Diesel Generators, Amazon and Cloud Computing
By Jim Lundy
There have been numerous accounts of what went wrong in Amazon’s Virgina Cloud Data Center last week. Diesel Generators, always important, are emerging as a vital part of the Cloud Computing story.
It is often easy to blame anyone but yourself when things go wrong during a power outage. This is certainly true for PaaS providers that want to convince users to shift to using their Cloud platform. We are not here to pass judgement on Amazon or others, but rather to discuss the issues that arose and how people can avoid them. The topic has to do with Power and what happens when the main power grid goes offline and you need backup power, such as diesel generators.
First, while Amazon was not down for that long, many of their customers who run SaaS applications were. The situation, which to Amazon’s credit they described in detail, was avoidable.
This is why Cloud data center Disaster Backup and Recovery systems need to be tested and re-tested. This isn’t the first time this year or in the last two years that there have been problems at this particular Amazon facility.
Any IT Pro that runs a data center knows that staying online is critical. Being able to have Diesel generators come online quickly (with UPS power in the interim), is basic and fundamental. Planning for and being prepared for worst case scenarios is also critical and this is where Amazon seems to have had problems.
While Amazon is recommending that enterprises have their configurations set-up so that their sites are mirrored via other Amazon Data Centers, the issue is that this Data Center could have stayed online.

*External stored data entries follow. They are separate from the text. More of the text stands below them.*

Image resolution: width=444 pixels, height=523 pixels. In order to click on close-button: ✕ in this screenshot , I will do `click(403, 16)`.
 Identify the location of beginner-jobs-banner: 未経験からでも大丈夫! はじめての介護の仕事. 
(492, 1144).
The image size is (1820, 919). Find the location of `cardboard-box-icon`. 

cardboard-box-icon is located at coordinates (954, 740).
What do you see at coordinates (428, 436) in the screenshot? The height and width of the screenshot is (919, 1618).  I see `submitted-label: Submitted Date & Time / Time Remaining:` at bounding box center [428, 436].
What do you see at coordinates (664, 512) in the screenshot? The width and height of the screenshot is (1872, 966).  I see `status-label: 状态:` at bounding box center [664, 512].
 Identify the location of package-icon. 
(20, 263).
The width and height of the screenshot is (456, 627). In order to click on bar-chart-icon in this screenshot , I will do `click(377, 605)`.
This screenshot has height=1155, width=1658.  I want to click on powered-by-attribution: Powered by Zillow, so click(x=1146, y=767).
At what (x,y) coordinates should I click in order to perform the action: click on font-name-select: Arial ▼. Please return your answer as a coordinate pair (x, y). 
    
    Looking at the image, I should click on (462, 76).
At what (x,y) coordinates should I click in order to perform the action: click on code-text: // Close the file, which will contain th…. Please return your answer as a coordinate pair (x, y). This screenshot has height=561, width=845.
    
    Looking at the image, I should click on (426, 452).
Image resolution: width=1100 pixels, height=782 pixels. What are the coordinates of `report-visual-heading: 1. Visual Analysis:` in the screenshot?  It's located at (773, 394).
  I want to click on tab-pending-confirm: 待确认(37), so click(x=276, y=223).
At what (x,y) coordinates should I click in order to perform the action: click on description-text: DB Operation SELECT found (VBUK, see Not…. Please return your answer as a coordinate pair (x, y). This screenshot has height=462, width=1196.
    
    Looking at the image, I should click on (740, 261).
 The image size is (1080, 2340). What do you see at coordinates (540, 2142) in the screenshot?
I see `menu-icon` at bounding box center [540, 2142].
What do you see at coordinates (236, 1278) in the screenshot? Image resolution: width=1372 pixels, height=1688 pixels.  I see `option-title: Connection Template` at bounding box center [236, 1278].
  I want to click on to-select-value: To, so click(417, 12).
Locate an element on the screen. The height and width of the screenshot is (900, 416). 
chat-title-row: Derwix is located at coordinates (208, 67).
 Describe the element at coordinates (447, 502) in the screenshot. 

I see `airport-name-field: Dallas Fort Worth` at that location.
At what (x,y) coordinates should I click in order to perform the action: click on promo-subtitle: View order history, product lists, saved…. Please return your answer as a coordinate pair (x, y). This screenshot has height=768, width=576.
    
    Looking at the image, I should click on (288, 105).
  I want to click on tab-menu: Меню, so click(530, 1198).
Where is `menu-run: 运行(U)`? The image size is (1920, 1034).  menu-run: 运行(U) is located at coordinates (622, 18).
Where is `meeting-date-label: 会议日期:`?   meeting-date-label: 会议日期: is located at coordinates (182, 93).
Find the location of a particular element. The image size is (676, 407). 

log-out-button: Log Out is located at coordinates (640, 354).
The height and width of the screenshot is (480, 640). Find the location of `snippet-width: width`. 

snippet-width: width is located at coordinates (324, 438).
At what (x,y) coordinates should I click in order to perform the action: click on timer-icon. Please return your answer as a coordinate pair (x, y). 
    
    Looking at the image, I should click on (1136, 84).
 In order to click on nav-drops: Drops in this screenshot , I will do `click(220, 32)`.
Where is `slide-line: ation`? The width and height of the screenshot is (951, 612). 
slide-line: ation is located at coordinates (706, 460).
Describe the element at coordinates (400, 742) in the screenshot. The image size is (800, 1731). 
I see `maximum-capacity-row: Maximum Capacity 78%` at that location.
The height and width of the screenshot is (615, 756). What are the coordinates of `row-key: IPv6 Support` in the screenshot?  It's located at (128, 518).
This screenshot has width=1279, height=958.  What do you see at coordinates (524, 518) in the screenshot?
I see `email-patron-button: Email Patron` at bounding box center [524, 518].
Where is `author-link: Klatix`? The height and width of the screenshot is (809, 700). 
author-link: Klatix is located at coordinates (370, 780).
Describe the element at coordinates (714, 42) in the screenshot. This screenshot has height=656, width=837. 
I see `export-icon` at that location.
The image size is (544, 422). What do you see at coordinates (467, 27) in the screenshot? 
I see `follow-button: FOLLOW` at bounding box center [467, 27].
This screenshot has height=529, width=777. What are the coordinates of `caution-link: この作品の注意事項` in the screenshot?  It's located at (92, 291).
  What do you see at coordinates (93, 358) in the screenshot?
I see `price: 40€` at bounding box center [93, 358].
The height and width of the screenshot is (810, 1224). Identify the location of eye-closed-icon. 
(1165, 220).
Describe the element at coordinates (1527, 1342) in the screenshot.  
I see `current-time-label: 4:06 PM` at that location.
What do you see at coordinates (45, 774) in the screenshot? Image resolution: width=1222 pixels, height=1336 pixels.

From this situation, there are lessons learned for enterprises who are evaluating PaaS Cloud providers.
1. Basic Infrastructure. Does the data center have the right equipment, including basics such as strong enough circuit breakers to be able to handle power surges that can occur, particularly during electrical storms. How often are the base components tested? What maintenance is done on the generators, including their cooling systems (e.g. fans)? When it comes to this level of evaluation, this is crossing over from IT expertise to one of commercial building and power operations. This includes uptime and reliability for diesel generators.
2. Backup Power Compliance Testing. How long can said data center run on backup power before it fails? How well doe the backup systems work when having to go back and forth during power outages and voltage spikes? What are the operational certifications and checks that are done on a regular basis to verify backup system readiness?
2. Operations Staff. How well trained are the staff in being ready to deal with these issues. This is similar to flying a plane. Running a highly automated data center often means it is a hands-off operation, but when things go wrong, trained and competent staff need to step in.
What this all means is that we are still in the early days of Cloud. Enterprises that need to have the same kind of uptime that they have designed into their current data centers will have to examine PaaS providers with a higher level of scrutiny. Operational sandbox testing for worst case scenarios is critical. One thing is clear: highly reliable Cloud PaaS Services that have highly reliable online backup (including diesel generators) will not be cheap.